Arrange the lines below, from the line containing "You are a computer-use" up to and including the last line, as a Markdown table with the columns Row and Text, skipping blank lines. Leave the pictures out of the table.

::::::::::

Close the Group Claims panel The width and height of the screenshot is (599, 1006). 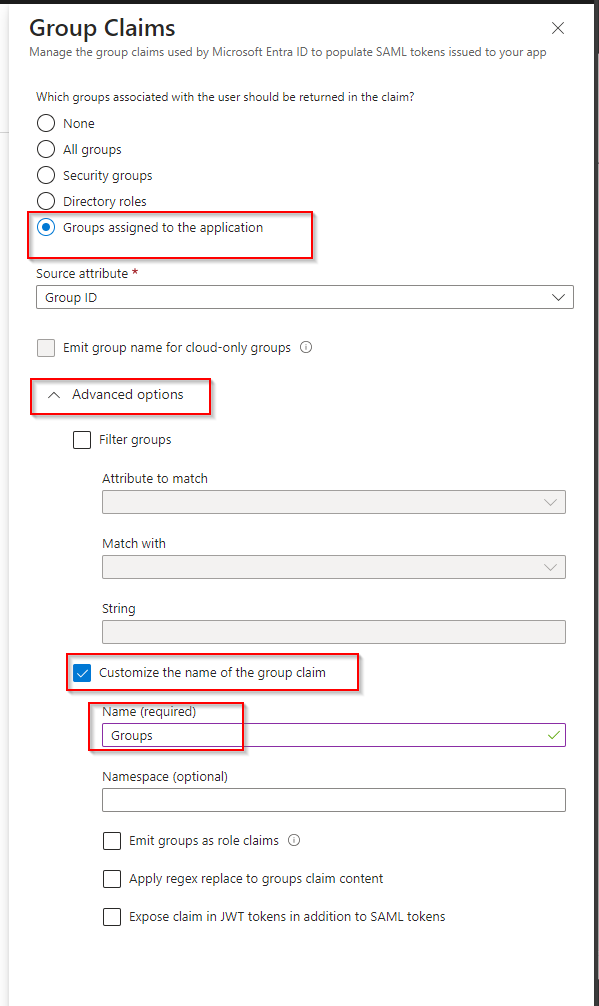[558, 28]
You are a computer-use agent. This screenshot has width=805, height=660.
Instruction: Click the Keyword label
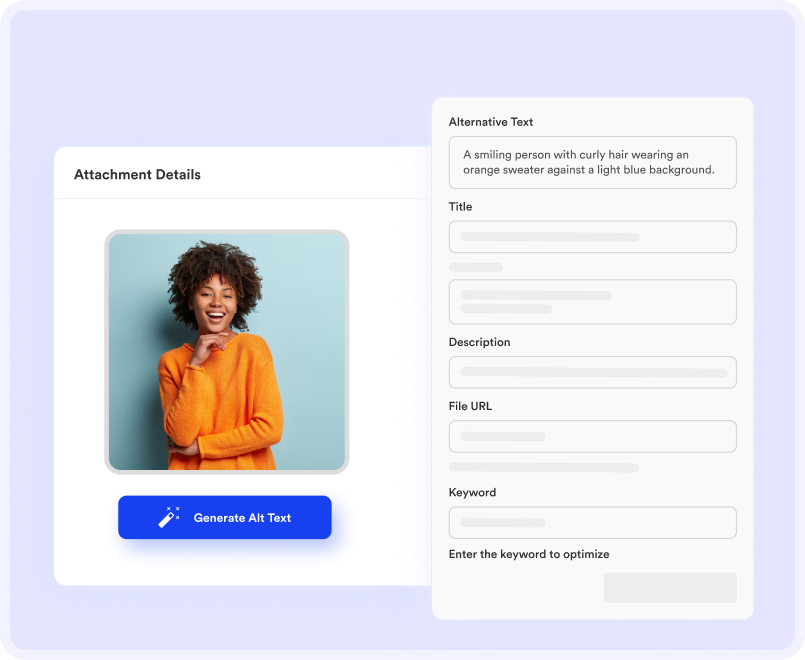coord(472,492)
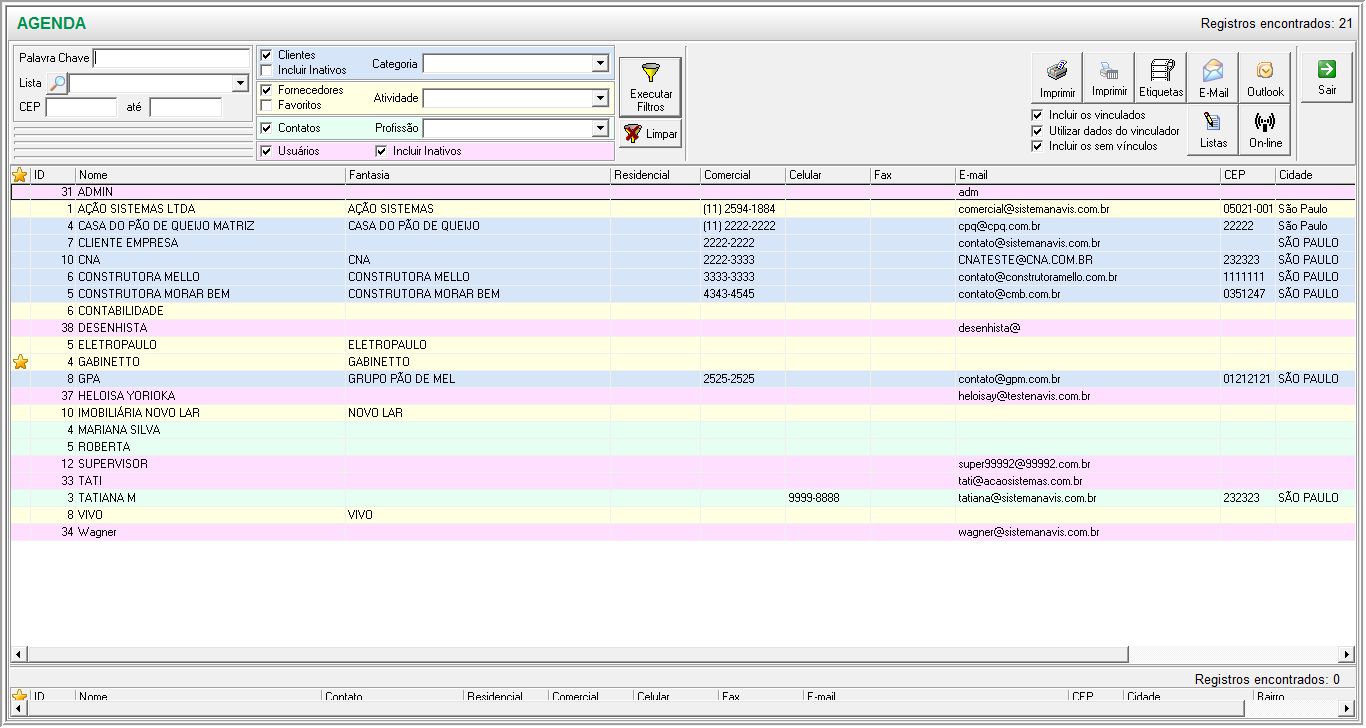Click the Executar Filtros funnel button
The height and width of the screenshot is (728, 1366).
pos(650,86)
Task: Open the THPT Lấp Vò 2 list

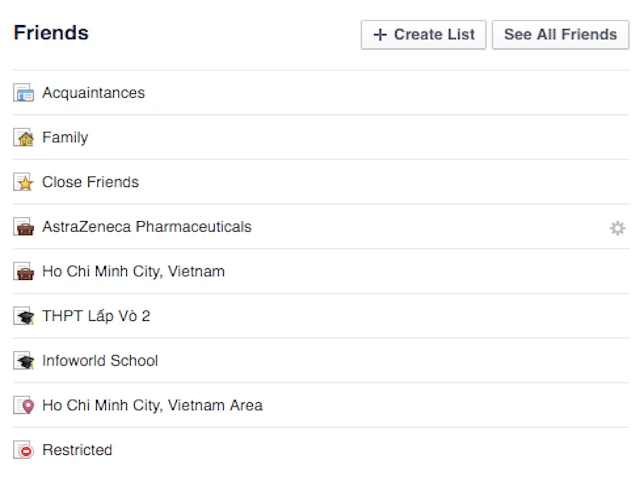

::::::::::

COMPLETE OUTPUT:
| Row | Text |
|---|---|
| 1 | You are a computer-use agent. This screenshot has width=805, height=660. |
| 2 | Instruction: Click the Keyword label |
| 3 | coord(472,492) |
| 4 | Click the Executar Filtros funnel button |
| 5 | The height and width of the screenshot is (728, 1366). |
| 6 | pos(650,86) |
| 7 | Task: Open the THPT Lấp Vò 2 list |